On November 5th, American Research Institute Nof1 recently launched a live disk test: They'll be six tops, AI Large Language Model(LLM(c) Injecting $10,000 in each of the initial funds to enable them to trade in real markets。

First Alpha Arena It's officially over, and Ali's Qwen3-Max is in the lead at the end, winning the investment champion at 22.32% returns。
Qwen3-Max, DeepSeek v3.1, GPT-5, Gemini 2.5 Pro, Claude Sonet 4.5, Grok 4 and the top six global models, with the exception of Qwen and DeepSeek, have all lost, and even GPT-5 has more than 62%。
Alpha Arena aims to test the capabilities of these models in the field of “quantitative transactions” in a dynamic, competitive environment。
WHILE THE AI MODEL CAN PERFORM ASSIGNED TASKS, RESEARCHERS POINT OUT THAT THE MODEL SHOWS SIGNIFICANT VARIATIONS IN RISK MANAGEMENT, TRADING BEHAVIOUR, LEAD TIME, DIRECTIONAL PREFERENCES, ETC。
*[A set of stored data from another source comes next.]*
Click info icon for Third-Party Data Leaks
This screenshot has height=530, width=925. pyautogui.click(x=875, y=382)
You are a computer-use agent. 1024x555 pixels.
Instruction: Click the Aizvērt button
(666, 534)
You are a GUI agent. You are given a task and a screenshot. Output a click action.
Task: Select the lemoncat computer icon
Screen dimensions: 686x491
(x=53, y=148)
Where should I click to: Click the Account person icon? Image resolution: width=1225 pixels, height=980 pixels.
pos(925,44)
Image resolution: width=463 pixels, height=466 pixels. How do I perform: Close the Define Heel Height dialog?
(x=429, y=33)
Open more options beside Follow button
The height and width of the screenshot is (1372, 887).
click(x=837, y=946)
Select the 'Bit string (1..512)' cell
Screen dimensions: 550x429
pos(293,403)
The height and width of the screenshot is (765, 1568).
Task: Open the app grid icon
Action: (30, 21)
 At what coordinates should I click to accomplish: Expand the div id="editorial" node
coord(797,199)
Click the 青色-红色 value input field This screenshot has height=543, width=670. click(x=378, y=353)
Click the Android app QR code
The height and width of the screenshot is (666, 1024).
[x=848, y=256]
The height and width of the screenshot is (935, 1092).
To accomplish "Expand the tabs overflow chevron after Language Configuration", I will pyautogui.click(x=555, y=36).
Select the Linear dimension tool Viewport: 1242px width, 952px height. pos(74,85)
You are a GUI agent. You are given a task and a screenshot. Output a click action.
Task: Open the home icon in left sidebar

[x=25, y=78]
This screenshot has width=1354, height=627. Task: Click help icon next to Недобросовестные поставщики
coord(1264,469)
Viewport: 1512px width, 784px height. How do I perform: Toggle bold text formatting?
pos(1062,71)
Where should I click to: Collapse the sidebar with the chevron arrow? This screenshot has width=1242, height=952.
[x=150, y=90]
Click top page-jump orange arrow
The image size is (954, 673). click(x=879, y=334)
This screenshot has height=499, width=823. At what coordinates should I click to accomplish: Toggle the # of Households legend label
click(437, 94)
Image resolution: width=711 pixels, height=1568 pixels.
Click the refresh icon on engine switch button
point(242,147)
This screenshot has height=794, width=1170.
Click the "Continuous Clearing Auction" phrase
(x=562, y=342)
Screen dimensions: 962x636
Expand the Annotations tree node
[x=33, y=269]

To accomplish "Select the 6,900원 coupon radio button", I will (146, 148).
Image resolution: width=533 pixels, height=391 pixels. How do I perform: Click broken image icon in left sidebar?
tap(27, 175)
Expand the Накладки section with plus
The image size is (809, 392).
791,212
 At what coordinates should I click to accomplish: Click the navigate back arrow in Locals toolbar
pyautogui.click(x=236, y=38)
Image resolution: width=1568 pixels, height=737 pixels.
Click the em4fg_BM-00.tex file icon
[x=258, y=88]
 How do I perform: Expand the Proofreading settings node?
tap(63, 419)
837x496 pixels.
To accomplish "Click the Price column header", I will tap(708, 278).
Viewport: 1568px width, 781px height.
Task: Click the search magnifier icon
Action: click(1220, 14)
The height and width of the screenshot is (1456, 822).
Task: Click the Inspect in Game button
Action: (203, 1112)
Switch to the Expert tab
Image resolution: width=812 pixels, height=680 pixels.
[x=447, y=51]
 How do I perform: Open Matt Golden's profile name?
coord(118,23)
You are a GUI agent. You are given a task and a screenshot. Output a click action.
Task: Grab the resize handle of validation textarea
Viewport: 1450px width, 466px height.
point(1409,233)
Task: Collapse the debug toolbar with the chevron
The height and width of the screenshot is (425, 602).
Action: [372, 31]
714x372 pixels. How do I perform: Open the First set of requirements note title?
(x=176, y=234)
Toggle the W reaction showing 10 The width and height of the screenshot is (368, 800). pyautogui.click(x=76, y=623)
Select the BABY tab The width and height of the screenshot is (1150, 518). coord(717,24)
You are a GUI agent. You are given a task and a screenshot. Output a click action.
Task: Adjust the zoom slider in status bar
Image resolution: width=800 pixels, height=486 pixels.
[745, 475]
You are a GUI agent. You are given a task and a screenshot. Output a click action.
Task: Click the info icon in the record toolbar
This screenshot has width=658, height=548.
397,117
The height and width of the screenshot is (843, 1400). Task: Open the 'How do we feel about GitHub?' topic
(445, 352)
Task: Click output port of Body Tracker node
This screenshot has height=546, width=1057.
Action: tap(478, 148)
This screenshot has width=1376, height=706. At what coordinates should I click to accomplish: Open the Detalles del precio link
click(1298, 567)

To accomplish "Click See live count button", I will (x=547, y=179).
THE TEAM STRESSED THAT THIS WAS NOT TO “SELECT THE STRONGEST MODEL”, BUT TO FACILITATE THE TRANSITION OF AI RESEARCH FROM STATIC, TEST-BASED BENCHMARKING TO “REAL-WORLD” AND “REAL-TIME DECISION-MAKING”。
Experimental design
- Each model has the initial funds of $10,000 (note: the current exchange rate is approximately RMB 71218) for the trade of encrypted currency contracts (including BTC, ETH, SOL, BNB, DOGE, XRP) on the Hyperliquid trading platform。
- Models can only be based on numerical market data (price, turnover, technical indicators, etc.) and do not allow access to news or current information。
- The goal of each model is “maximum PnL” and the Sharpe Ratio ratio is given as a risk-adjusted indicator。
- transactions are simplified as: buying (many), selling (empty), holding, flatting. all models use the same hint (prompt), the same data interface, and no specific fine-tuning。
Preliminary results
The report indicates that while each model operates under the same structure, there are significant differences in their transaction style, risk preferences, hold time and transaction frequency. For example, some models are short (empty) and others are almost empty. Some models are long in hold and have low transaction frequency, while others are frequently traded。
In terms of the sensitivity of the data format, the team observed that if the "data order" was changed from "new and old" to "old and old" in the hint, the error caused by the misreading of some of the models could be repaired。
The study also noted the limitations of the test: limited sample size, short running time, no history of model performance and no cumulative learning capacity. The team said it would introduce more control, more features and more statistical strength next season。
Meaning and observation
the project seeks to answer a basic question: “can a large language model be a model for trading in a genuine trading environment as a zero sample (zero-shot) system?”
Through the experiment, Nof1 aims to facilitate the transition of AI research to “the organization of real, dynamic, risk-driven benchmarks” rather than just static data sets。
WHILE THE EXPERIMENT HAS NOT YET REACHED THE CONCLUSION THAT “WHICH MODEL IS STRONGEST”, IT HAS BEEN REVEALED THAT EVEN THE MOST ADVANCED LLM STILL FACES MULTIPLE CHALLENGES IN ACTUAL TRANSACTIONS, SUCH AS “ACTION-ENFORCEMENT” “MARKET-STATE UNDERSTANDING” “TRIBE-FORMAT SENSITIVITY”。